I think you probably will already guess the answers to that question (hint: look at the title of the film), so I’ll move on to the more important question. Does the film work? There are times when Fireproof falls into the mistake of “telling” instead of “showing” in the film. At the beginning of the film, we are plunged head first into the marital problems between Caleb and Catherine. Although we have established them as likeable people, we never see “good” moments of them together. We don’t see a tangible loss that comes from them being apart. Later in the film, rather than allow Caleb to see how a devotion to Christ and unselfish love worked in his parents marriage, or to witness an unselfish moment in one of his workmate’s marriage, Kendrick just tells us through words of wisdom from Caleb’s father and fellow fireman. What works well as a spoken testimony in church, doesn’t really work well as dramatic storytelling on the screen.

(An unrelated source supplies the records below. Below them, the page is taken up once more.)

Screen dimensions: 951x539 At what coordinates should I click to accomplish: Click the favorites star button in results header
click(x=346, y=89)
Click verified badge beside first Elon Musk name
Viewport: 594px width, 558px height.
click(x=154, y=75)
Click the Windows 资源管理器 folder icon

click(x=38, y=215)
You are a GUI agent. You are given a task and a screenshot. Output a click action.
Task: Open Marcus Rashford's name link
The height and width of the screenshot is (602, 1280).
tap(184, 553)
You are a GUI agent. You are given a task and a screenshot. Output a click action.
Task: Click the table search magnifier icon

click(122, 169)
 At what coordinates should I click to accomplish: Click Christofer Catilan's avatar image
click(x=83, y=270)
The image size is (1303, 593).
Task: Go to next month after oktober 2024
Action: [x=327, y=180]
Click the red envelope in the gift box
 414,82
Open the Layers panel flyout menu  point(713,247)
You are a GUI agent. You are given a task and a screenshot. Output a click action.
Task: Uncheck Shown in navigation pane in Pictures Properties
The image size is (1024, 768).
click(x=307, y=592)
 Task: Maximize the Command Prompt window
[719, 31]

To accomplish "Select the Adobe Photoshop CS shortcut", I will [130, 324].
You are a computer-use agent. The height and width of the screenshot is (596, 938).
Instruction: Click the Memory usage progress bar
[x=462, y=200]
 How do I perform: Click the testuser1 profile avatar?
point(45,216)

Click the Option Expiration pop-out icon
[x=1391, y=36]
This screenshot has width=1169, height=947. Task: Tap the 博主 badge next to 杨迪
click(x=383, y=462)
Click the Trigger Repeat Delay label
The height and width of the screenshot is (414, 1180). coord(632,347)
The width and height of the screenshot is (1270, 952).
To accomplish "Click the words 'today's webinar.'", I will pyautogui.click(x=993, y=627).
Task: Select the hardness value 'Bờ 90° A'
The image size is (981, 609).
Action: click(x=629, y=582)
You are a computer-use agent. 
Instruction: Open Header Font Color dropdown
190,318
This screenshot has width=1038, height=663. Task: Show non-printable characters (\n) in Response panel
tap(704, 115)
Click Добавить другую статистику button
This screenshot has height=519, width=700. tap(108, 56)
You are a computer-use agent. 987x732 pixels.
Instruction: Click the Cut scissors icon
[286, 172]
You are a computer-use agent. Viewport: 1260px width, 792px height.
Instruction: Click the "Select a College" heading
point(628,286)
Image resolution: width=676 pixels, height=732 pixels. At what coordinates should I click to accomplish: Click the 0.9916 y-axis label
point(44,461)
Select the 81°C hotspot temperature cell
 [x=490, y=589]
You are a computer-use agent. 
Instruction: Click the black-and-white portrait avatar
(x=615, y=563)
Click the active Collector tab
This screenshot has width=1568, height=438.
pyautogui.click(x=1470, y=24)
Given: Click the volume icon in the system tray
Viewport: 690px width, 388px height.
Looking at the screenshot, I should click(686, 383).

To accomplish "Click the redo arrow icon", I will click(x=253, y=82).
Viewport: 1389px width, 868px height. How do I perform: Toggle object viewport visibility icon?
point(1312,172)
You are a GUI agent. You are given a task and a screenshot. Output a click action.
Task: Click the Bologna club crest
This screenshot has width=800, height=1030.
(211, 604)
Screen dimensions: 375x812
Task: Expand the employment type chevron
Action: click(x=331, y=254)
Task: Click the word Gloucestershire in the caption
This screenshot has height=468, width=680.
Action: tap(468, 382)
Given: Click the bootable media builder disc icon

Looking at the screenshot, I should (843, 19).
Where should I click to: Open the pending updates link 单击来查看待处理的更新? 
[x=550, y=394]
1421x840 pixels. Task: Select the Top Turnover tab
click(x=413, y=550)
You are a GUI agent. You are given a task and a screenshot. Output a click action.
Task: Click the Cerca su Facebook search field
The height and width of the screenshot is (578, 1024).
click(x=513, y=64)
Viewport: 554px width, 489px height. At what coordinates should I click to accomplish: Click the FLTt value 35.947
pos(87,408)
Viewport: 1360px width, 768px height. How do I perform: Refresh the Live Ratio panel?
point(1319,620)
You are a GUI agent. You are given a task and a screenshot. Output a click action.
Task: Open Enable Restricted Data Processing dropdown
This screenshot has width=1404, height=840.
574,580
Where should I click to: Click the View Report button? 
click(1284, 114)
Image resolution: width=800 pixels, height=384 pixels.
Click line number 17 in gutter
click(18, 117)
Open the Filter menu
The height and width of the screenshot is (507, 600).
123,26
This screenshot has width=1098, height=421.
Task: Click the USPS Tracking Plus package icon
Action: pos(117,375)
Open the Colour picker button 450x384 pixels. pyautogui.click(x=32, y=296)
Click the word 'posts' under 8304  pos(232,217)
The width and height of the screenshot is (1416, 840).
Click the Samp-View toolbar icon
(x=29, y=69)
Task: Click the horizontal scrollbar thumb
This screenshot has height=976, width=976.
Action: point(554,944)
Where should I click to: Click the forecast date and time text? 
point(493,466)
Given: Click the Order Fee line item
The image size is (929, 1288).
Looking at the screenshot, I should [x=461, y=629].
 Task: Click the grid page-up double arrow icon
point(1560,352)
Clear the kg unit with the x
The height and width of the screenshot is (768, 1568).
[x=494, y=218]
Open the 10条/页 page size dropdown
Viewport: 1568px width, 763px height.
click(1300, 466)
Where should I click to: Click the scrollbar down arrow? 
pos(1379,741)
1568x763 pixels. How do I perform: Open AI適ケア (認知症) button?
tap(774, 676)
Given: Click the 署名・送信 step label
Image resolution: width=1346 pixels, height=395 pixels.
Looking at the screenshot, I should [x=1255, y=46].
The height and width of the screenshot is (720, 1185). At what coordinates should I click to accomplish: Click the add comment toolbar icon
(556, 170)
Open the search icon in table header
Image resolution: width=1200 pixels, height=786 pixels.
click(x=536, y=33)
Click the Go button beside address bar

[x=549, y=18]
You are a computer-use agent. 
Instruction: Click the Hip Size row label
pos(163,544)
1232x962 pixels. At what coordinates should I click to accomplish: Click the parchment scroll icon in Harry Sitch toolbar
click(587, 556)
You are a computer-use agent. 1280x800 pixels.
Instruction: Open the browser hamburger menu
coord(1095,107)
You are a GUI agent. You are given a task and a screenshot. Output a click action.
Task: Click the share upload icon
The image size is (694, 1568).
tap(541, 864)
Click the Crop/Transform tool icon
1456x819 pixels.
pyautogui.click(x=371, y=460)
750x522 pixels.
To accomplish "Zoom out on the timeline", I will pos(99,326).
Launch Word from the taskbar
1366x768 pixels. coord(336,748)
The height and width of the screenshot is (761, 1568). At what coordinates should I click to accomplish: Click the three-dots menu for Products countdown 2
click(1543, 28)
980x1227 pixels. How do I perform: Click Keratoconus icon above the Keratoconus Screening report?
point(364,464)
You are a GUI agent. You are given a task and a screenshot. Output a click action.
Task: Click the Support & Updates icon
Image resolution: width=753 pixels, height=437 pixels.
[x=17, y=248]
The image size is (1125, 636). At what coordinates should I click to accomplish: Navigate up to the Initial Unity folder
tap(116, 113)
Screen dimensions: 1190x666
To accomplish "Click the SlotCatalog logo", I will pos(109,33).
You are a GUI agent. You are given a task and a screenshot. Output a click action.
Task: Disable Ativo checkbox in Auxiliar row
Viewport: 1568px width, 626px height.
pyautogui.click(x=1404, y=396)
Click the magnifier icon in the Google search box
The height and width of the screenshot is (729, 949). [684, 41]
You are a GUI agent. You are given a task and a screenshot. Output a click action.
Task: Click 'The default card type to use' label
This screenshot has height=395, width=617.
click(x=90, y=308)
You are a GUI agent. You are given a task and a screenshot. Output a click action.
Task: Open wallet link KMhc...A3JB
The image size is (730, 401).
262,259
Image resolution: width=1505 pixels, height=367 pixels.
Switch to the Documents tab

I think the biggest problem with the film is that it wanted to handle “marriage problems” with kiddie gloves. The first problems we see arise between Caleb and Catherine are simple ones; cleaning up the house (the art department didn’t get the memo that the house needed to look unkempt in order to sell that conflict), fixing dinner, paying bills, and what things to save for. Are these the big problems that the looming divorce is stemming from? I am aware that these problems can lead to divorce, but these aren’t marriage specific problems, these are roommate problems.

We hear about possible problems with online pornography, but we never see its true effect on the marriage and Caleb outside of Catherine being upset about it. It’s not surprising that the film really doesn’t deal with the issue openly, the wife herself can barely bring herself to acknowledge it by name, she calls it “looking at junk”. Any scene to show the effects of the addiction would be good. I made up a quick one talking to one of my roommates about the film; show Catherine in bed, Caleb shuts off the computer and crawls into bed. She rubs his shoulders wanting to get more intimate and he just shrugs her off. BAM! Already, we are showing the real consequences and not just talking about it. Why even include such a weighty issue, if they aren’t even going to address it by name?

Despite these faults, the central marriage conflict between Caleb and Catherine is a compelling conflict, and it truly does provide some genuinely emotional moments when they decide to stick it out and not get a divorce. It’s hard not to be moved (and indeed I was moved) by the conclusion of the film, because although the initial conflicts may seem a little shallow (as I pointed out above), the director wisely delays the resolution. There are a few moments I expected the couple to happily re-unite, but Kendrick skillfully makes the couple work harder for it. It’s the best decision in the film, and the audience is really awarded for it. I mentioned earlier that the film was low budget and it unfortunately shows on the screen; odd lighting choices, several master shots when close-ups would do better, inconsistent performances, a couple superfluous scenes (why exactly include the car accident on the train tracks?), and poor editing.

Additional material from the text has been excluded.